まとめると、12×14=(12+4)×(14-4)+2×4=160+8=168です。
この2ステップで、例えば、11×15、14×16、17×19などの「十の位が1の2ケタの数どうしのかけ算」は、おみやげ算を使ってすべて計算でき、慣れると暗算もできるようになります。
「おみやげ算で計算できる理由の証明(文字式を使った説明)」については、過去の記事『「16×18=288」が爆速で暗算できる驚きの方法』に掲載しています。
また、小学生向けの理由の説明は、『小学生がたった1日で19×19までかんぺきに暗算できる本 計算の達人編』の巻末に、長方形の面積図を使った方法を載せていますので、興味のある方はご参照ください。
「長さ14cmの紙テープを、のりしろを2cmにして、18枚つないだときの全体の長さ」を暗算できますか?
次の問題をみてください。
さっそく解いていきましょう。考え方はいくつかあるのですが、今回は、ひとつの解き方を紹介します。
まず、長さ14cmの紙テープを1枚用意するとします(これを1枚目とします)。これに、2枚目の紙テープ(長さ14cm)を、のりしろを2cmにして、つないだときの全体の長さを求めてみましょう。
2枚分の紙テープの長さから、のりしろ1つ分を引けばよいので、(14×2-2=28-2=)26cmと求められます。次に、これに3枚目の紙テープ(長さ14cm)の紙テープを、のりしろを2cmにして、つないだときの全体の長さを求めてみましょう。
3枚分の紙テープの長さから、のりしろ(3-1=)2つ分を引けばよいので、(14×3-2×2=42-4=)38cmと求められます。
ここまでをまとめると、はじめの1枚目から、1枚つなぐごとに、12cmずつ長くなっていくことがわかります。
1枚目 14cm
2枚目 26cm ←14+12
3枚目 38cm ←26+12
この後、4枚目、5枚目と順につなぎ、最終的に18枚目をつないだときの全体の長さが、この【問題】の答えです。そして、この18枚を、「はじめの1枚目(14cm)」と「残りの(18-1=)17枚(12cmずつ長くなる)」に分けると、全体の長さは「14+17×12」で求められることがわかります。
「×は、+より先に計算する」ので、まず、「17×12」を計算しましょう。これは、おみやげ算で次のように計算できます。
①17×12の右の「12の一の位の2」をおみやげとして、左の17に渡します。すると、17×12が、(17+2)×(12-2)=19×10(=190)になります。
②その190に、「17の一の位の7」と「おみやげの2」をかけた14をたした204が「17×12」の計算結果です。
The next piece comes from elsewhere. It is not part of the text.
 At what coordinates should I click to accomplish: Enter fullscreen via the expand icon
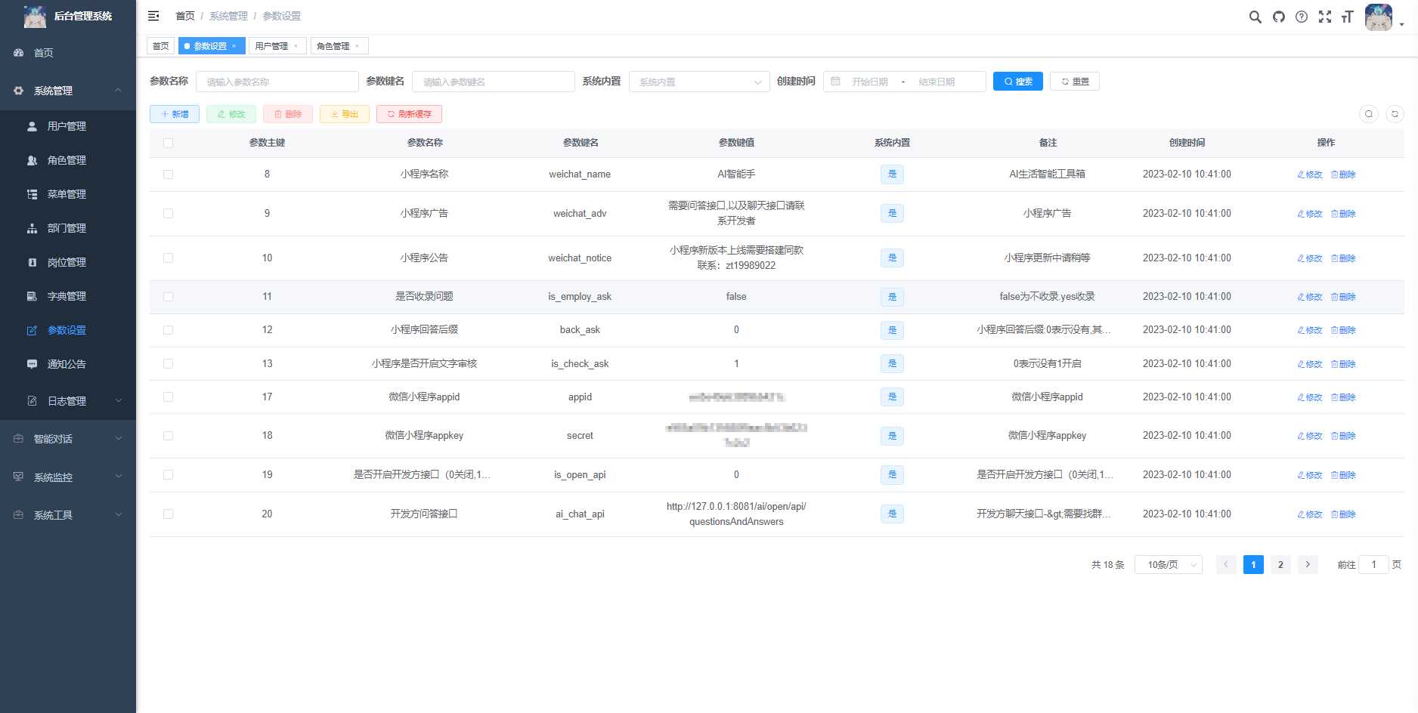click(1325, 17)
まとめると、17×12=(17+2)×(12-2)+7×2=190+14=204です。
「18枚つないだときの全体の長さ」は、はじめの1枚目(14cm)に、この204(cm)をたせば求められるので、14+204=218(cm)です。【問題】の答えは、218cmということですね。
おみやげ算ができるようになれば、今回のような問題を20秒以内に暗算することも可能です。さまざまな計算法がありますが、おみやげ算を、そのひとつに加えてみるのはいかがでしょうか。まずは、11×11~19×19の暗算をマスターしましょう。小学生の計算力強化はもちろん、大人の脳トレとしても役立ちます。